Estreno este jueves y sábado a las 22 en Cine.ar TV, y desde el viernes disponible en Cine.ar Play.

La dosis arranca con un plano cenital centrado en el cuerpo de una mujer acostado sobre una cama de terapia intensiva en una clínica privada. Parece una guardia nocturna igual a tantas otras para el enfermero Marcos (Carlos Portaluppi), hasta que los sonidos de los aparatos de control empiezan a enviar señales de un paro cardíaco. Le sigue un procedimiento de resucitación que finaliza de la peor manera, con el médico anunciando la hora oficial de defunción. Pero Marcos continúa: uno, dos, tres shocks con el desfibrilador, y el corazón detenido que vuelve a latir. La única retribución de sus compañeros es un “felicitaciones, va a durar una semana más”, como si él fuera el único al que le importara esa vida. Es el mismo hombre que unas escenas más tarde, ante la irreversibilidad del cuadro de la mujer, le inyecta una droga para “hacerla volar”, eufemismo del mucho más cruel pero preciso “matarla”. ¿Con cuál de los dos Marcos quedarse? ¿Con el que desobedece a sus superiores con tal de prolongar una vida, o con el que decide acabarla?

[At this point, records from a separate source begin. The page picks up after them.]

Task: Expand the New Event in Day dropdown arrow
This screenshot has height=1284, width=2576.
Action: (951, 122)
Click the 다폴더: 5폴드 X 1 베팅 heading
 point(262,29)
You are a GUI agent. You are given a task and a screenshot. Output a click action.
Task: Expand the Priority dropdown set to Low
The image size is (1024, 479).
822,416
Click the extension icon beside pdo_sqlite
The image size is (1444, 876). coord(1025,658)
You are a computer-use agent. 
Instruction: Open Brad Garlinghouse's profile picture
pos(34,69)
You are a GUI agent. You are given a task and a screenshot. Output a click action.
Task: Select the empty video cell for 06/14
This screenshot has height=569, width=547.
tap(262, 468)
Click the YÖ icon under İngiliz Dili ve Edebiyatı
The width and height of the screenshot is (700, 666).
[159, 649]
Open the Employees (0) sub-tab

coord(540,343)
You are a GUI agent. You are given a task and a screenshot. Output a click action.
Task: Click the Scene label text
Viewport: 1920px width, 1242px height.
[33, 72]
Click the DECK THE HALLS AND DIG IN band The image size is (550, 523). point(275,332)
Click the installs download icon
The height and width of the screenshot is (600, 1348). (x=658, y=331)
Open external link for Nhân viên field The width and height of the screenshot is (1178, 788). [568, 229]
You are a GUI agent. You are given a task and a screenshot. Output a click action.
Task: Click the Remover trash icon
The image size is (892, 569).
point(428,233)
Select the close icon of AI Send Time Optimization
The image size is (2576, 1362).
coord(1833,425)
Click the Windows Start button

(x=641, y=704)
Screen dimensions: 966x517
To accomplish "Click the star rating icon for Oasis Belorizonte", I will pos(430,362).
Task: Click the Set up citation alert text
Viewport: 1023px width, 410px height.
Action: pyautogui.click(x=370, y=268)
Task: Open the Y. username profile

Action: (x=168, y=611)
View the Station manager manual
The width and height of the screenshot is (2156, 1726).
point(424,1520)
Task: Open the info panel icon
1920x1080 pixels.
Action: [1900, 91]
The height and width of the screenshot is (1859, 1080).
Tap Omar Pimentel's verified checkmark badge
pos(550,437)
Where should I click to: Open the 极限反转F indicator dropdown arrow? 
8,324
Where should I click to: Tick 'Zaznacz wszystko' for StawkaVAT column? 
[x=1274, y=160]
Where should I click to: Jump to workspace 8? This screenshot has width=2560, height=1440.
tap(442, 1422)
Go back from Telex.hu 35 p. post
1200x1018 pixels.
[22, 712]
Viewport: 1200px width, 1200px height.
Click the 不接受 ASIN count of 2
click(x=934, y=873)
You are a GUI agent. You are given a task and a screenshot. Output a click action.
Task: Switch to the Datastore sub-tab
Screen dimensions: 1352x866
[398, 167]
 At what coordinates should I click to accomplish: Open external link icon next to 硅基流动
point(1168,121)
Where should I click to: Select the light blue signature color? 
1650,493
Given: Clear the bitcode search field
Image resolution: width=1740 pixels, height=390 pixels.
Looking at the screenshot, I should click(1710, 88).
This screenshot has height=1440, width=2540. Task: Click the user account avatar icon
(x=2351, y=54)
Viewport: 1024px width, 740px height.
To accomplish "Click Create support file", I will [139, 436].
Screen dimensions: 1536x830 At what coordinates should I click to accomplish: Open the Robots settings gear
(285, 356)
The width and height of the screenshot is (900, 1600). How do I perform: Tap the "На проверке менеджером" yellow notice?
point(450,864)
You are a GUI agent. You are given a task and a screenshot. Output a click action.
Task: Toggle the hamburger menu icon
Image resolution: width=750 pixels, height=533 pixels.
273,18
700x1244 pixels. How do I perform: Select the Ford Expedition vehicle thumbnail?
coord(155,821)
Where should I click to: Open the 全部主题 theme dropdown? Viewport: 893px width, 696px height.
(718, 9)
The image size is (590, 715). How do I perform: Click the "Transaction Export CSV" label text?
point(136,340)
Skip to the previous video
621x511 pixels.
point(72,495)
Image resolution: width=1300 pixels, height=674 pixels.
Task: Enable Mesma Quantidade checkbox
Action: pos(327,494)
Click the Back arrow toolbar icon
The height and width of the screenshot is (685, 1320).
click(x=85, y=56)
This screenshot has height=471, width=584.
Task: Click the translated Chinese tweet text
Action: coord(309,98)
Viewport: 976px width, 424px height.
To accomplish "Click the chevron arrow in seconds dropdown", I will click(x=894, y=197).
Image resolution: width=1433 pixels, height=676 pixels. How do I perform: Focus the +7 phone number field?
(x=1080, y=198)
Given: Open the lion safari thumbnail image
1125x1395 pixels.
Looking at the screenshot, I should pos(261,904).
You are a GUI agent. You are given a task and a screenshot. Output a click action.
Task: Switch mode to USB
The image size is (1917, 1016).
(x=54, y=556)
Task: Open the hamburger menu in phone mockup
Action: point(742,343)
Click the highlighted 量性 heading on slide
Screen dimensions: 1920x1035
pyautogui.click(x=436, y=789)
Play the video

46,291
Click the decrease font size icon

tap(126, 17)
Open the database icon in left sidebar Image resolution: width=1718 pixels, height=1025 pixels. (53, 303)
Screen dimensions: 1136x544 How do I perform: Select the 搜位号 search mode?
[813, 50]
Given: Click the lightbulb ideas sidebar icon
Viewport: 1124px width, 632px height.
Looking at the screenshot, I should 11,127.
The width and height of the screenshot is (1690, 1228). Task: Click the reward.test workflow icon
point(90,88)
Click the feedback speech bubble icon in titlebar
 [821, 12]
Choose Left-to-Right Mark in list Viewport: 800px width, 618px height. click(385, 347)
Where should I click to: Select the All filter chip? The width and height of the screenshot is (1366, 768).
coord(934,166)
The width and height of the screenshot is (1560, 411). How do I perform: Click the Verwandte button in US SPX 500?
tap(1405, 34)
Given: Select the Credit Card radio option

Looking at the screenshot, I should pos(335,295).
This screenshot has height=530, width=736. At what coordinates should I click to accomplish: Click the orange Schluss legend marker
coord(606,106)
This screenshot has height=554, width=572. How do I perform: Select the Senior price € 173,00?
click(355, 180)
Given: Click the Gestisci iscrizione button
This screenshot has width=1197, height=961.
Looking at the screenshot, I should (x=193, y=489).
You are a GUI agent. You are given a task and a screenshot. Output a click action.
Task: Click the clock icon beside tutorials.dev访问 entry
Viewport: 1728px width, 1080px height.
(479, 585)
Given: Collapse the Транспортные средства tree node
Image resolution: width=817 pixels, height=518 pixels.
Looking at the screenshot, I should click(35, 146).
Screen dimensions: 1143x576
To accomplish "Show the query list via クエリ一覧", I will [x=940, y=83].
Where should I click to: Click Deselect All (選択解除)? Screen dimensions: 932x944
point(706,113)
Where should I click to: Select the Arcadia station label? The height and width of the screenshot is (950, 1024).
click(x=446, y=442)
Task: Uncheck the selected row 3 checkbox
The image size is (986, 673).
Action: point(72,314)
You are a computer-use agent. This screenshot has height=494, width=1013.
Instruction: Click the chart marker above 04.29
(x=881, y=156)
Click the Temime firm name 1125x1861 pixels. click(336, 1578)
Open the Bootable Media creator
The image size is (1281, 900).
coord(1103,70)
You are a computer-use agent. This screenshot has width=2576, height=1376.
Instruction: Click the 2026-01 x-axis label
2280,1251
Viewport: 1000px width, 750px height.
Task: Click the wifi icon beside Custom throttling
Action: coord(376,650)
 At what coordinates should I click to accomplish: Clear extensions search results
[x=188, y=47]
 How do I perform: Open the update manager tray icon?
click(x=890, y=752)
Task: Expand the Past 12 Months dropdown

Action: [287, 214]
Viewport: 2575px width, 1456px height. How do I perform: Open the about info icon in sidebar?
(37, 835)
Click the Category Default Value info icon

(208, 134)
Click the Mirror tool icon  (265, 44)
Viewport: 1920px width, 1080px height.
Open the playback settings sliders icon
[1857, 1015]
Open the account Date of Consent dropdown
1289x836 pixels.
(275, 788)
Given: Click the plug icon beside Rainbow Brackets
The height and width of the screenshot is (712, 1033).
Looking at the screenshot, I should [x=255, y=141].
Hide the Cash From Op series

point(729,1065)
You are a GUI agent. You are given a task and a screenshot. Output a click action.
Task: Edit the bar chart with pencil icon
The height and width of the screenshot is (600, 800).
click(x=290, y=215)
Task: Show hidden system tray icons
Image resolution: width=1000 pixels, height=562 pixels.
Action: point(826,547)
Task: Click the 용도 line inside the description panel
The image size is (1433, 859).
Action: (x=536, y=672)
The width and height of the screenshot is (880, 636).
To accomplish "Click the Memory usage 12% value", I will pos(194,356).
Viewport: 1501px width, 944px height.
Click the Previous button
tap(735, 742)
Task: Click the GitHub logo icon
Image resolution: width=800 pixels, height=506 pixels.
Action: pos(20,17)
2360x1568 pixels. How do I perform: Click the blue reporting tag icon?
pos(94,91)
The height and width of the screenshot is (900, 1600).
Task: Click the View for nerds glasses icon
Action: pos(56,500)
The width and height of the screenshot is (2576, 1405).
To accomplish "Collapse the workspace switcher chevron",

La ambivalencia, la frialdad y la distancia emotiva están a la orden del día durante los poco más de 90 minutos de metraje de la ópera prima del también fotógrafo Martín Kraut, que tuvo sus primeras exhibiciones públicas –y presenciales– en el marco de una de las secciones paralelas del Festival de Rotterdam de este año. Una ambivalencia en la que se cruzan los mandatos de este particular universo laboral con una ética personal atravesada por los sentimientos más profundos. De allí, entonces, que el arco dramático del film vaya de aquella introducción elaborada sobre las bases de un thriller hospitalario a un seguimiento a sol y a sombra de las distintas situaciones que enfrenta Marcos, como si a Kraut le interesara indagar en cómo el mundo de trabajo, con sus miserias y destratos cotidianos, afecta a este obcecado enfermero que durante sus 20 años de servicio supo hacer de la terapia intensiva su lugar en el mundo, el reino en el que cual puede decidir a voluntad sobre terceros. Marcos juega a ser Dios, aunque sea inseguro y frágil. Un Dios al que un nuevo compañero pone en jaque.

Si con su compañera Noelia (Lorena Vega) se lleva bárbaro, el nuevo enfermero Gabriel (Ignacio Rogers) asoma como una contrafigura perfecta, alguien mucho más locuaz, simpático y social, que sin embargo debe insertarse en una dinámica a priori regida por el apego a las normas de sus compañeros. O al menos eso cree Marcos, quien desconfía de cada gesto, de cada actitud, de cada acción del recién llegado, aun cuando éste se muestre cordial y predispuesto al diálogo. Lentamente la rutina puertas adentro de la terapia empieza a volverse pesadillesca, con secuencias que pueden corresponder a la realidad o a la imaginación de un Marcos cada vez más atribulado y obsesionado por el peligro que siente ante los deseos de Gabriel. Un hombre que, lejos de la piedad, parece disfrutar “haciendo volar” a aquellos pacientes que considera que no tienen retorno. De esta forma, el relato pergeñado por Kraut suma a su costumbrismo enfermizo y deformante una tensión creciente producto del enfrentamiento entre los enfermeros, desatando así una competitividad de la que nadie saldrá ileso.